▶ Work instructions
I need an exact copy of the lines from the one containing "Where should I" through the end of the records, without any pictures.

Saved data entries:

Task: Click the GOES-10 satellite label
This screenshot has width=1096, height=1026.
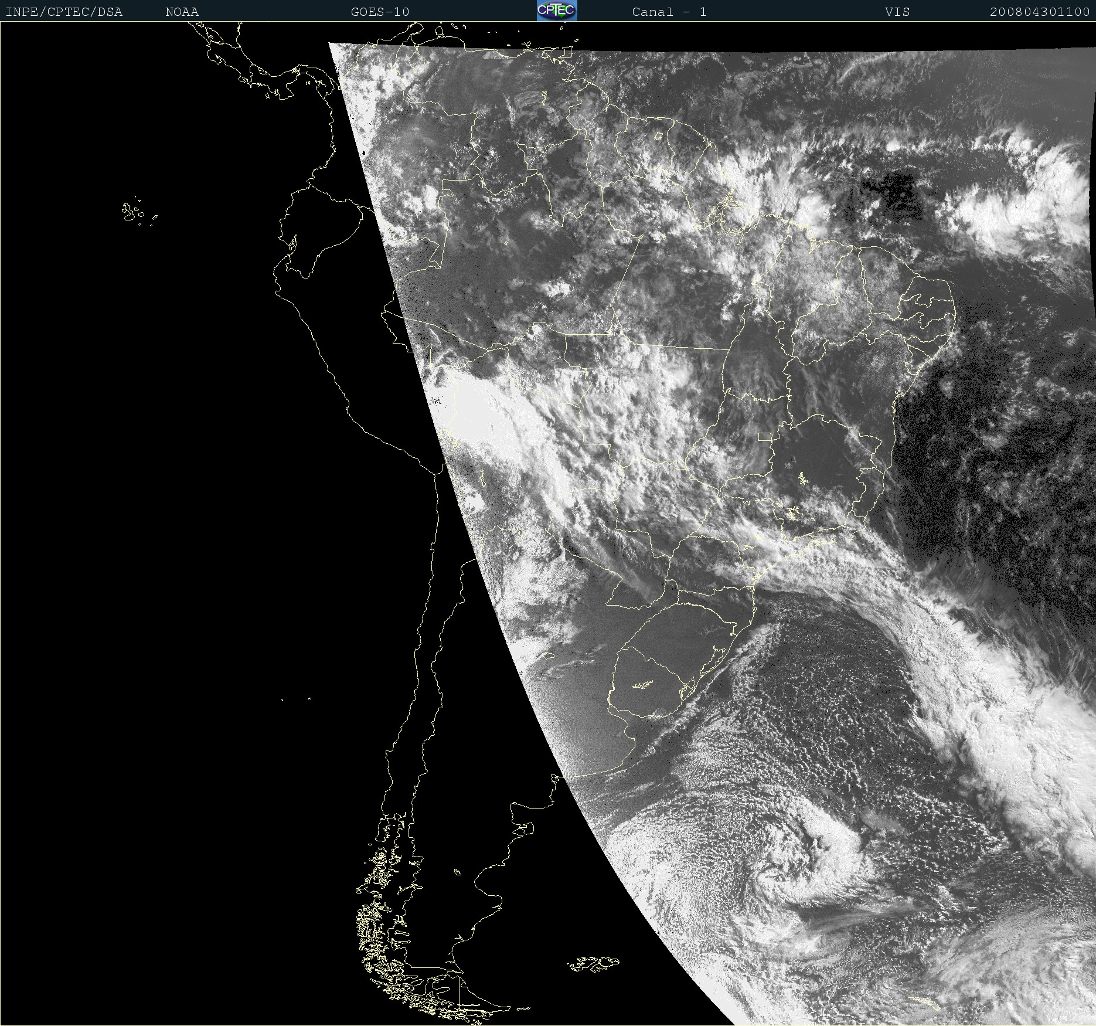Action: pyautogui.click(x=380, y=12)
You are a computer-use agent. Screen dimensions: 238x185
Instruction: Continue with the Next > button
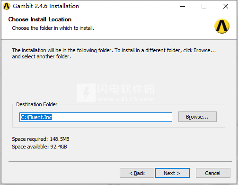point(172,173)
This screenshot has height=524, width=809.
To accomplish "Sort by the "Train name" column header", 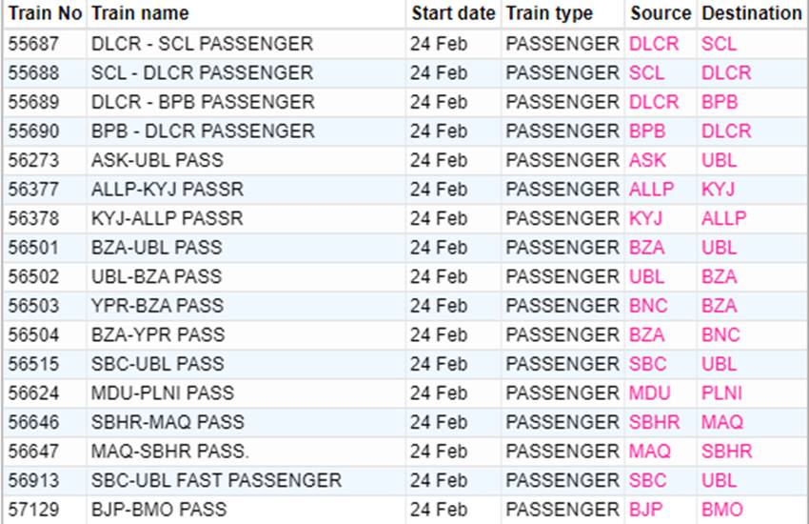I will (140, 13).
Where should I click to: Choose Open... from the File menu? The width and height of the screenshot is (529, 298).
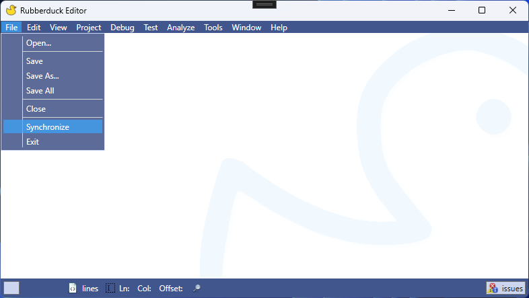coord(38,43)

▶ Output below
Where should I click to: Choose Open... from the File menu? The width and height of the screenshot is (529, 298).
coord(38,43)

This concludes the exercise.